According to CRN, Zoom is launching Zoom Up 3.0 as the “next evolution” in its channel-first transformation, with Nick Tidd leading the overhaul. The program introduces distinct tracks for resale versus agency partners and a flexible points-based reward system that aligns with partner business goals. Partners get a long runway until the first assessment in October 2026, with new dashboards and locator tools arriving in February 2026. Zoom currently generates over 30% of enterprise revenue through channels, and Tidd reports double-digit growth across partner metrics year over year. The changes aim to simplify reporting and measurement while helping partners differentiate themselves in the market.
So what’s actually changing?
Basically, Zoom is moving from a one-size-fits-all partner program to something much more tailored. The points-based system is the big shift here – partners earn credits for activities that actually matter to their specific business model. Think of it like a frequent flyer program for selling Zoom services. If you’re great at landing new customers, you get rewarded for that. If you’re amazing at reducing churn, that’s worth points too. And they’re finally separating resale partners from agency partners, which honestly should have happened years ago. These are fundamentally different business models, and treating them the same never made much sense.
The timing is everything
Here’s the thing – October 2026 feels like forever away. But that’s actually smart. Partners hate when vendors spring changes on them with no warning. Giving them more than two years to prepare? That’s practically unheard of in the channel world. It shows Zoom understands that partners need stability to plan their businesses. The February 2026 dashboard rollout gives them six months to get comfortable with the new reporting before any assessments happen. That’s thoughtful planning, not just rushing changes out the door.
Is channel-first real or just talk?
Look, every vendor says they’re “channel-first” these days. But Zoom backing it up with 30%+ of enterprise revenue through partners? That’s meaningful. Tidd’s metrics – unique partner count, portal visits, channel bookings all growing double-digits – suggest this isn’t just lip service. The integration of the Zoom Services Certification program into Zoom Up shows they’re serious about recognizing partner expertise. But here’s my question: can they actually protect partner investments as more resellers enter the ecosystem? That’s the real test of a channel-first commitment.

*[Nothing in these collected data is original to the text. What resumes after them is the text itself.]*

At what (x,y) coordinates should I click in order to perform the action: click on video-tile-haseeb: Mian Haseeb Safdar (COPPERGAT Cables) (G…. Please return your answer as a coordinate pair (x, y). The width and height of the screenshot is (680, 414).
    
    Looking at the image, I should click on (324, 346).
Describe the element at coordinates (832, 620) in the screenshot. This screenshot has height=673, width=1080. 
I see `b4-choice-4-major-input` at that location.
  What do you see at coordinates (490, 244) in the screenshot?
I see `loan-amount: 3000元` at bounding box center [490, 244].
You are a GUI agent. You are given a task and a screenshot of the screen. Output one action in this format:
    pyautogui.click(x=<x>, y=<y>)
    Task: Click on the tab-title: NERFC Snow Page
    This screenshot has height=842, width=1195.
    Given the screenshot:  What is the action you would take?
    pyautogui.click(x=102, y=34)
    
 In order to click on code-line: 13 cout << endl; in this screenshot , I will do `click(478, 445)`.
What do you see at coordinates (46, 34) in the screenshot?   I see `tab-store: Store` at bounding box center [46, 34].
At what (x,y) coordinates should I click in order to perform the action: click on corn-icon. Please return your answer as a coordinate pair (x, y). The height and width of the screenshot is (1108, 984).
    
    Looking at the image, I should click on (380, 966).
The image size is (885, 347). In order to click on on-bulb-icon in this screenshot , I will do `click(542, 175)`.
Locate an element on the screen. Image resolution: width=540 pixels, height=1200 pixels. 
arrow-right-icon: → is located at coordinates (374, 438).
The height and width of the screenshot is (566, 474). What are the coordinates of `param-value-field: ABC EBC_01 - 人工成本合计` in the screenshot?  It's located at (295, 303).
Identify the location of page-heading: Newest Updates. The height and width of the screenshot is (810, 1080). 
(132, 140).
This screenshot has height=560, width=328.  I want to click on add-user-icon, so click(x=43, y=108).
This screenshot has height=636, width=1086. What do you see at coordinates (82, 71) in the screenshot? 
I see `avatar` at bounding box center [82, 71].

What partners need to watch
The new segmentation could be a double-edged sword. On one hand, it helps customers find the right partner for their needs. On the other, it might create more competition within the Zoom ecosystem. The points system sounds great in theory, but partners should scrutinize how those points are actually calculated. Will it reward the behaviors that drive real business value, or just create busywork? And that partner locator tool coming in 2026 – if it actually drives qualified leads to partners who’ve made investments, that could be a game-changer. But we’ve seen plenty of vendor locator tools that basically just collect dust.